2. At the end of two years, why does Thoreau leave Walden? Does he himself provide or imply an adequate answer?
3. Discuss Thoreau's ideas about living simply, without material luxuries. Do his ideas still apply? Is the kind of freedom and self-reliance Thoreau sought possible in societies other than the America of Thoreau's time? Is it possible in America today?
4. In the essay "Nature," Thoreau writes: "I wish to speak a word for Nature, for absolute freedom and wildness, as contrasted with a freedom and culture merely civil-to regard man as an inhabitant, or a part and parcel of Nature, rather than a member of society." Discuss the meaning of this statement, and Thoreau's relationship to nature, one of the great themes running through all of his work, as both "absolute freedom and wildness," and as something that has, for Thoreau, definite spiritual associations. What is to be gained by living as "part and parcel of Nature?" What is given up? Discuss other writers you've read that might be said to record similar attitudes toward nature.

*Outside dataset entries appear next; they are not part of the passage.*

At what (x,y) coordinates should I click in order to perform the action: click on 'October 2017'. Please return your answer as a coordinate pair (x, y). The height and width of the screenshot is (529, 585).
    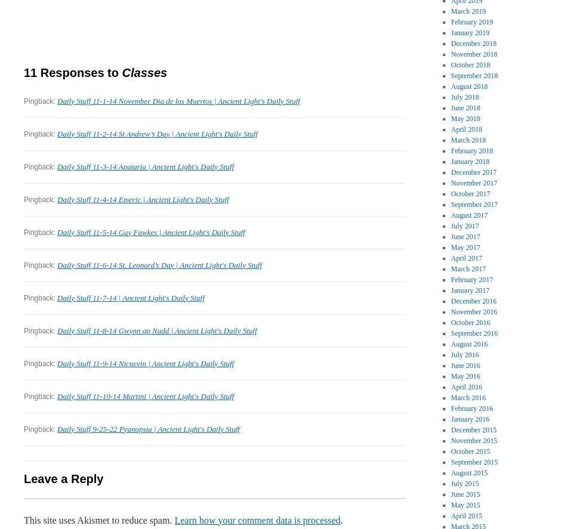
    Looking at the image, I should click on (470, 193).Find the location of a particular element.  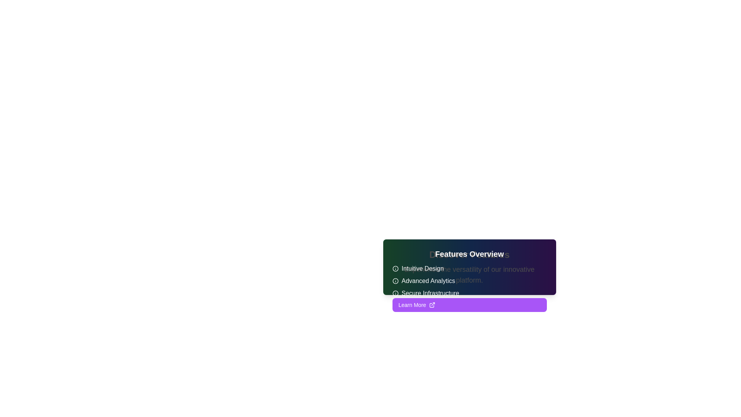

the decorative vector graphic component that serves as an indicative icon next to the text 'Secure Infrastructure' is located at coordinates (395, 293).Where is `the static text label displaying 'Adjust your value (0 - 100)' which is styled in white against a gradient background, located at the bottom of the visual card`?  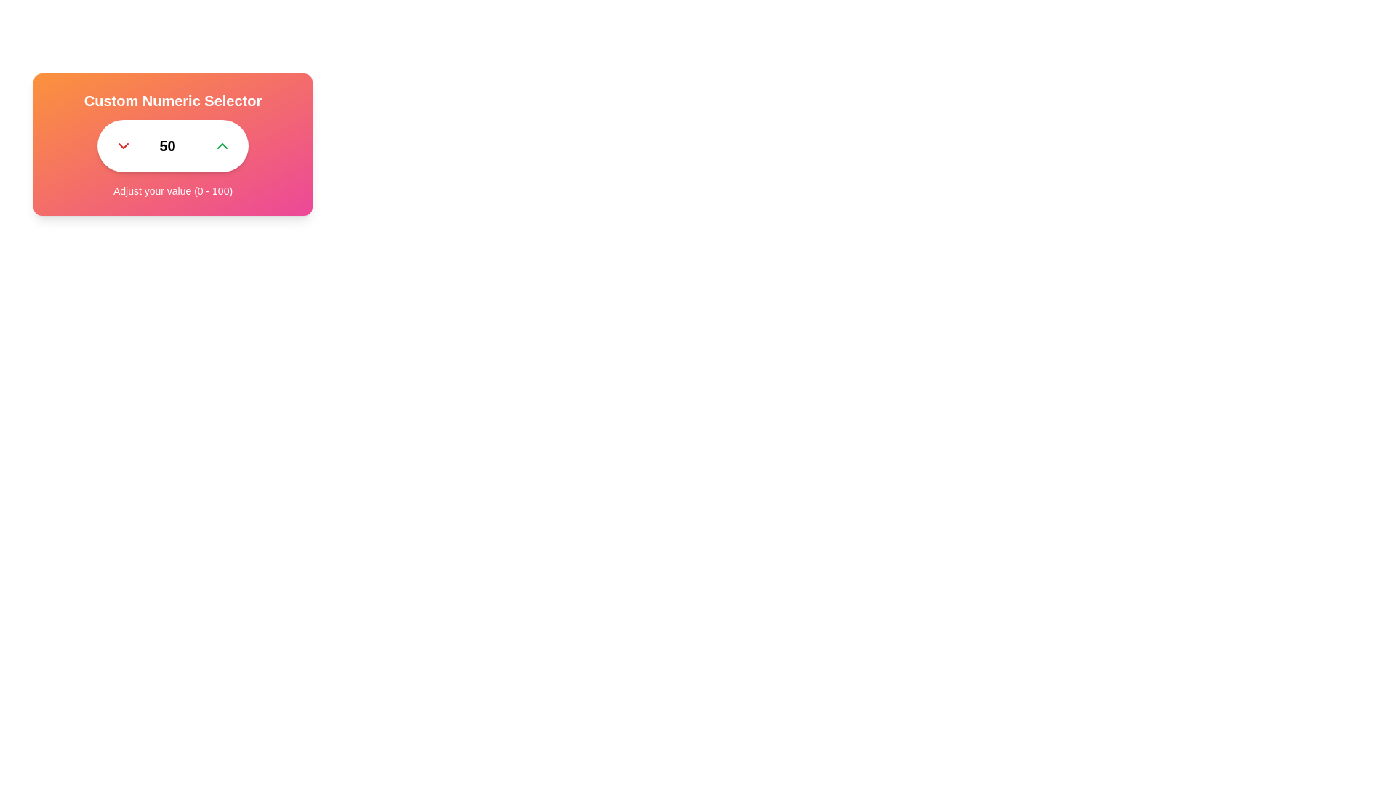 the static text label displaying 'Adjust your value (0 - 100)' which is styled in white against a gradient background, located at the bottom of the visual card is located at coordinates (173, 190).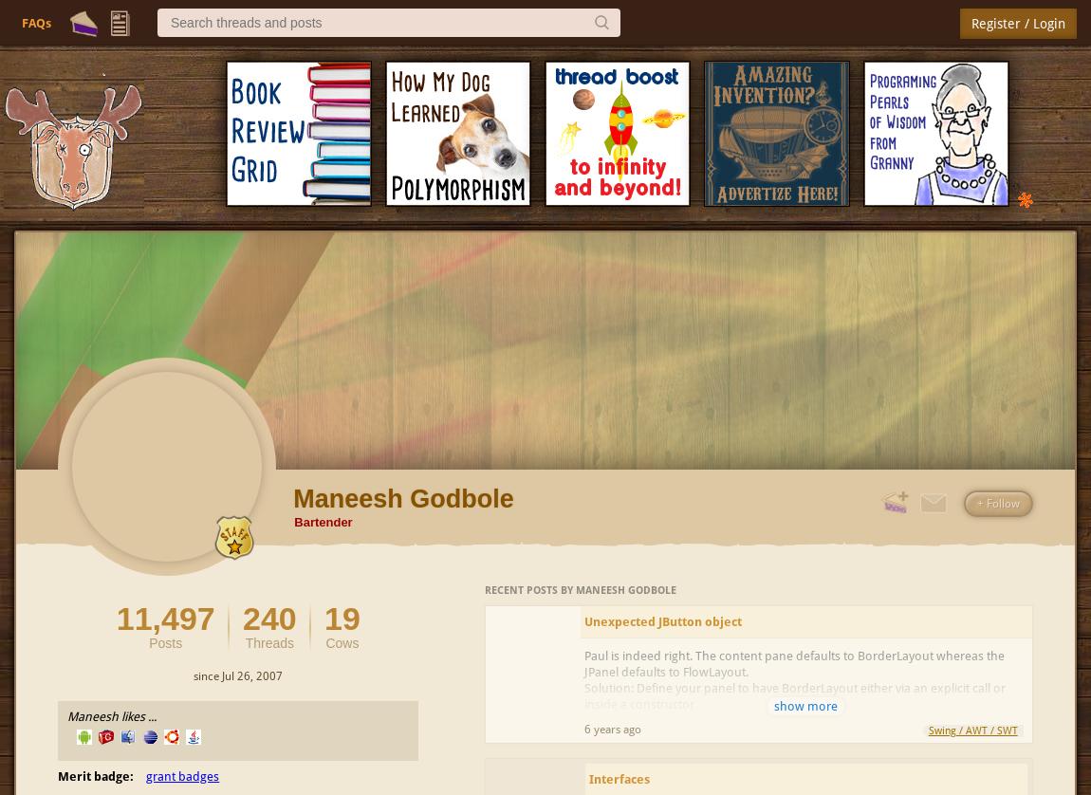  Describe the element at coordinates (268, 641) in the screenshot. I see `'Threads'` at that location.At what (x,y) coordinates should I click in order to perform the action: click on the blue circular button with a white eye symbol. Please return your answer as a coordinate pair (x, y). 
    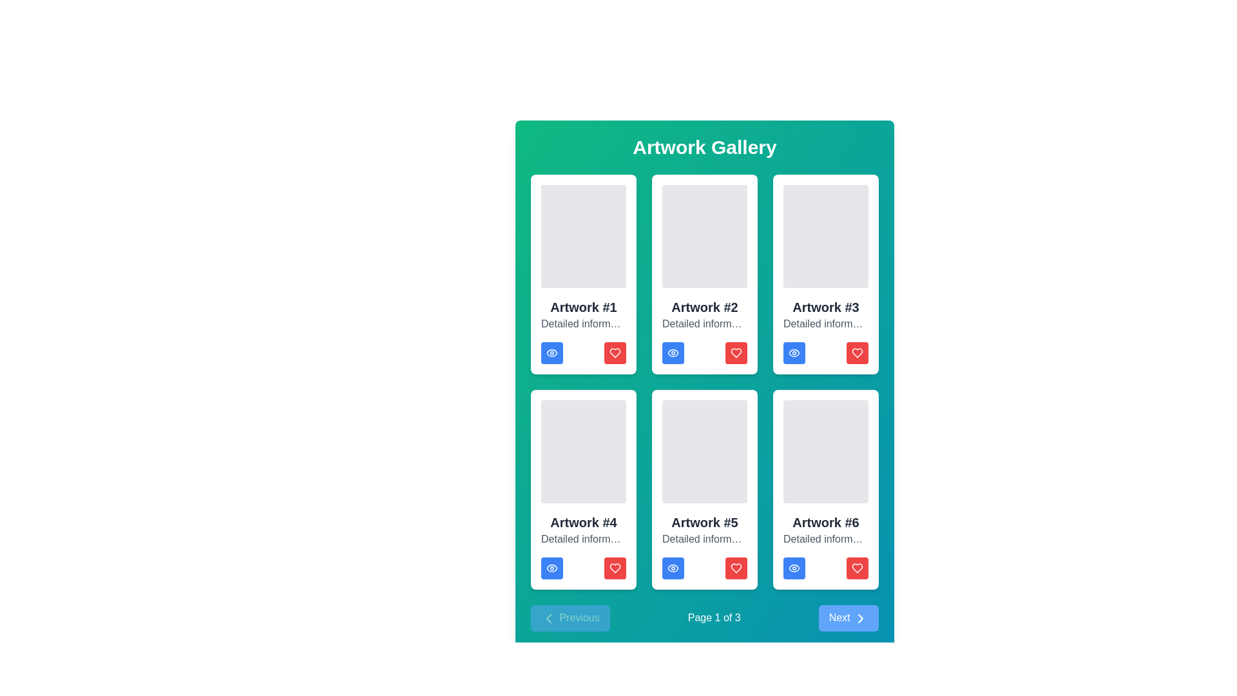
    Looking at the image, I should click on (673, 352).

5. The essay "Civil Disobedience" proved to be one of the most admired essays ever written; it influenced Martin Luther King, Jr., and Gandhi, among others. In it, Thoreau distinguishes between "the law," and "the right," and here as elsewhere takes strong issue with government injustice, and even government altogether. In the essay's first paragraph he writes, "That government is best which governs not at all," and elsewhere, "Under a government which imprisons any unjustly, the true place for a just man is also a prison." Still elsewhere, he writes, "I quietly declare war with the State, after my fashion." Discuss Thoreau's attitude toward government, politics, and morality, in "Civil Disobedience" and elsewhere in his writings.